One of the beautiful things about having children in school during the daylight hours is the freedom. Once the kids leave the casa, time is my oyster.
Generally, between 8:30-2:45, there is lots to get done. Now, I'm not saying I GET it done, just that there's a lot that I SHOULD be getting done...laundry, dishes, straightening/cleaning, budgeting, shopping, blah, blah, blah.
And that's all fine and well because it is what I signed up for when I accepted the "Homemaker" title.
But, lately, I've found myself slipping into the comfortable mode of spending half of my morning, three days/week, at the gym.
Before you go getting all impressed, let me add that about 45 minutes to an hour of that time is actually spent working out. The rest is in the dry sauna, chatting with my workout partner.
I love this time more than I can express. I realize that the other things on my list get shoved to the side so I can be a lot self-indulgent. And it also means that some of the time I am working into the wee hours of the night to get stuff accomplished that I could have done in the morning.

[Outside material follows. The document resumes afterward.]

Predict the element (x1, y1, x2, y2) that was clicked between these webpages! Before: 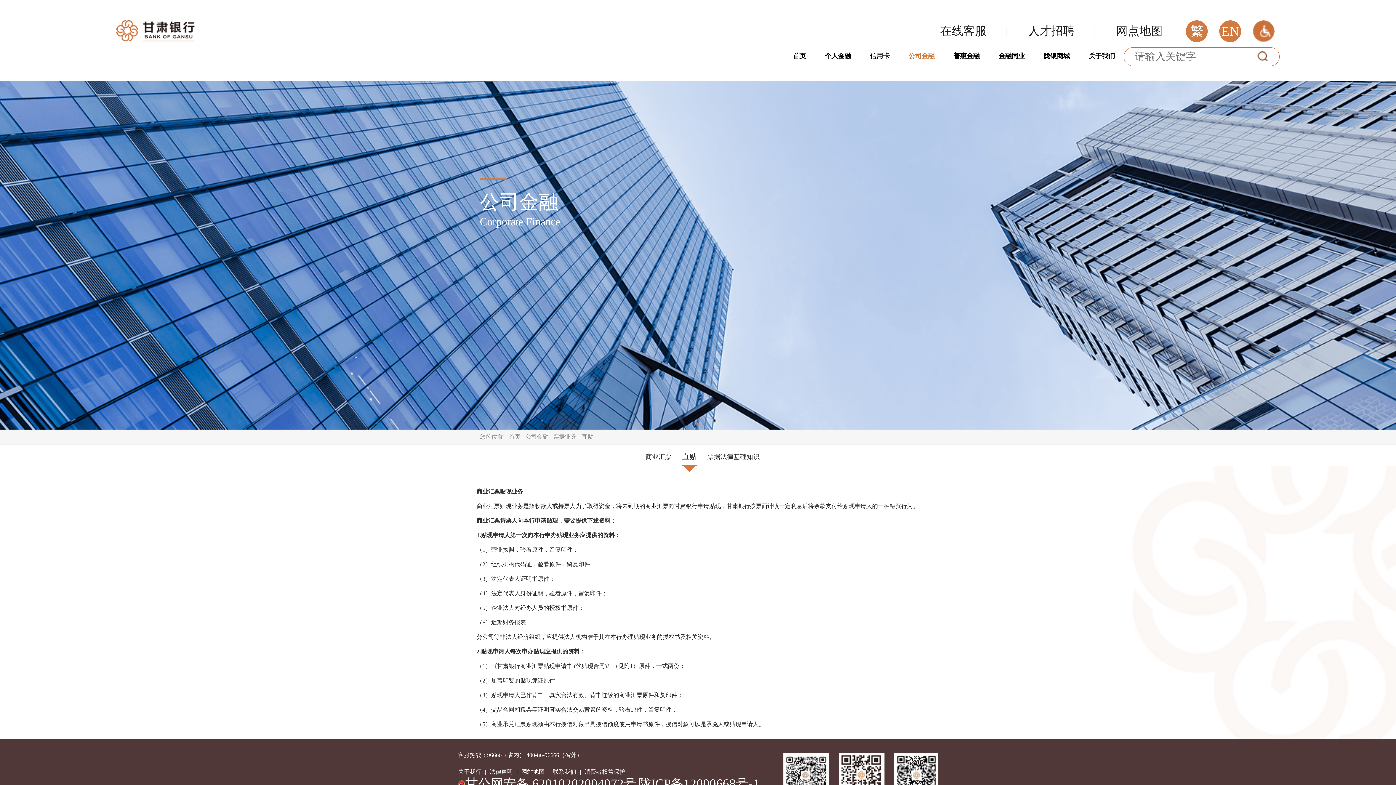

So I decided it was really time to revisit my to-do list and figure out how I can make this all work so I can actually attempt to get a decent amount of sleep instead of trying to survive on way too little.

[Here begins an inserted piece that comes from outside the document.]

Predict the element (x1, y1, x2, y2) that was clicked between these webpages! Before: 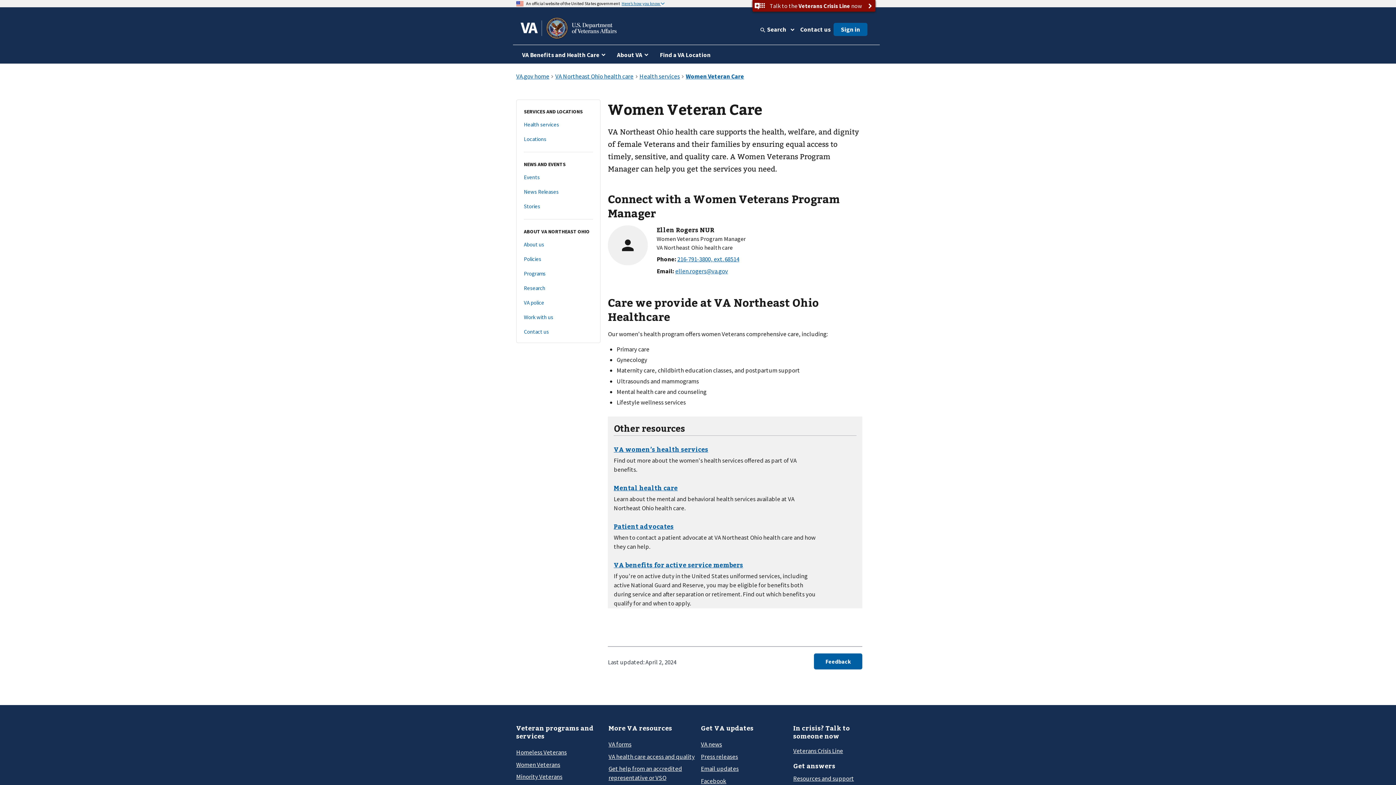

But this week? The last of my "freedom" from the confines of a "scheduled" calendar? We've been kicking back in the dry sauna a little longer than usual. Soaking it in, if you will. The same way I will soak in a five pound bag of sugar via the sweets binge I'll go on the night before Mike and I do our next cleanse.
There was so much soaking going on that I had time to notice something I'd never seen before. That's when FBS entered my life for the first time.
See, the "seasoned"* ladies work out in the pool during the time we are at the gym. Most of the time they finish their class after we've left, so all we see of them are their cute little heads.
Today proved different. All but two of the ladies exited the pool while we were still sitting chatting in the heat. Many of them headed straight for the whirlpool, which sits right outside the sauna. And I had a perfect vantage point from which to watch them.
I noticed almost immediately that the two women who had on the same swimsuit and had lined up next to each other and were doing elderly high kicks** both had really flat butts. When they turned to move toward the whirlpool, they had large abdomens.
Interesting, I noted.
Then a gaggle of waddling senior ladies passed by the sauna. Flat butt? Check. Big tummy? Yup.
Oh.my.goodness. It was all of them! And these were the women who were actively exercising. I can only imagine what the passive, stationary ones must look like!
I pointed this out to my workout buddy, who was all "REALLY? I've never noticed that."
As we did a little more surveillance on our way out of the sauna/pool area, we were both shaking our heads in wonder. Specifically, I was thinking "Does gravity just take your butt down like that? Kind of like the hair on a man's head tends to migrate to his ears and nose when they get old?"
Neither of us was very excited at the prospect of losing our posterior padding. In fact, if the stupid StairMaster can somehow save my butt from falling down the back of my legs in 40 years, I'm going to seriously consider buying one of those things.
Flat Butt Syndrome? Not on my watch.
*Nice attempt at disguising that they are old.
**No joke. Just keep in mind that "high kicking" for a person in their 80's is about shin high. On a toddler's shin, that is.